- PROBLEMS AND TASKS:
(A) Answer these questions from the family stories post, one line each, marked (i), (ii), (iii):
(i) Where did the grandfather study aerospace engineering?
(ii) What song was the group's competition song based on?
(iii) Where was the writer sitting in the picture printed by Ansel Adams?
(B) For each statement, say yes or no for whether it agrees with the family stories post, and quote the words that decide it:
(i) The grandfather was adopted by family friends in the US.
(ii) The writer met the grandfather.
(iii) The writer's father graduated from RIT.

[[ PAGE EXCERPT, beginning ]]

3.) My last name should be Green, not Brown
My grandfather was born in Cuba to Christian missionaries, the Greens. My great grandparents came to Cuba not knowing how tough it would be to raise a family. My great-grandmother died in Cuba when my grandfather was 2 and my great-grandfather couldn't still minister, provide, and take care of the kids so some went to family, others to friends. He was adopted by family friends in the US, the Browns! Thus, I should be Leslie Green - technically.

3.5) This same grandfather helped to design the engine on the first plane to break the sound barrier, Model B-29, the Bell X-1. He went to Syracuse for aerospace engineering but never finished due to the depression and later worked for Bell Aircraft of Buffalo. He died when my father was 18, so I never met him. The plane is on display at the Smithsonian.
4.) In elementary school, I participated in a super geek thing called "Olympics of the Mind"
Yes, I was one of those kids pulled out of classes occasionally to attend "gifted" sessions. In elementary school, this was so NOT cool. It was not fun to stand up, walk out of class with everyone watching and walk down the hall. In retrospect, it was amazing and taught me creative problem solving. We got to do all this cool stuff like make up board games and play with early computers and robots (programming a turtle to make math shapes). I believe it was fourth grade in which I started doing doing the competitions, which are now called "Odyssey of the Mind," but my group participated in the "build a balsa wood structure" problem. We had to build a light weight structure out of balsa wood and glue. Weights would be periodically placed on top of it and occasionally a billiard ball would come crashing into it on the side. While all this was happening, we also had to dress up and sing a song (our song was based on Kermit's "Rainbow Connection"). Much as in the Pinewood Derby, the kids that won definitely had adult help!

5.) Ansel Adams printed this picture of me (see below)
As you can probably see by now, my Dad is a font of great stories and experiences. During his Kodak days, he was the rep to the Ansel Adams workshops in the 1970s. He had heard that Ansel, at some point during a demonstration, would ask for a negative. So, my Dad put one in his pocket and saddled up beside him. When asked, my father furnished this negative to Ansel. He burned, dodged, and then printed it and then afterwards called my dad over to sign it and give it to him. My father, a RIT grad, was thrilled to meet the master, but his heart sank when he heard what he had to say: "Thank you so much for letting me print this. It's always great to demonstrate on a problem negative." That's me, age 2, sitting on the grounds of Sonnenberg Gardens in Canandaguia, NY in 1975. I guess I was a good compositional element early on!

I have a few more that I will use as Monday Show and Tells (including, bowling and painting). Whew! Done!

3 comments:

jenn said...

Great stories! I only knew 3 out of 5 and the details made them all interesting. -JL

Anonymous said...

Wow, you really pulled through. It was worth the wait and now I'm jealous that I don't have such a deep rooted history in photography. Bayer, the company my father works for, did however own Agfa, or was affiliated with them in some way, so on his lunch break my dad always used to buy me bricks of slide or negative film from the company store at a dollar per roll. Not bad, not bad, but that doesn't compare to your history!

LKB said...

That's neat!

We used to get free film and processing until I was in college. Crazy! Every now and then he'd come home with a brick or paper or something. We also got Kodak vitamins from the company store. Perhaps this was from the extra gelatin? Scary huh?

Are you around for dinner or something in the coming weeks?

[[ PAGE EXCERPT, end ]]
[[ DATA EXCERPT, beginning ]]

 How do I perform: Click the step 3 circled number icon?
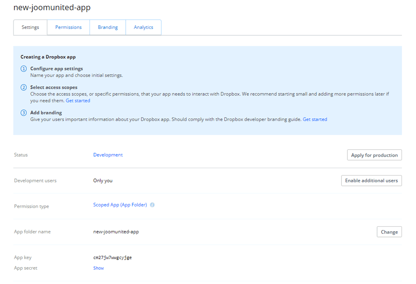coord(24,113)
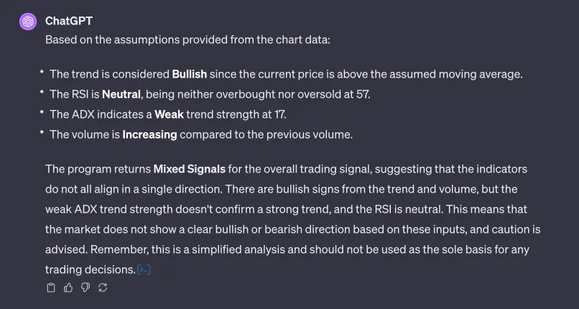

[[ DATA EXCERPT, end ]]

- WRITTEN ANSWERS:
(A)
(i) Syracuse
(ii) Kermit's "Rainbow Connection"
(iii) On the grounds of Sonnenberg Gardens in Canandaguia, NY

(B)
(i) Yes: "He was adopted by family friends in the US, the Browns!"
(ii) No: "He died when my father was 18, so I never met him."
(iii) Yes: "My father, a RIT grad, was thrilled to meet the master"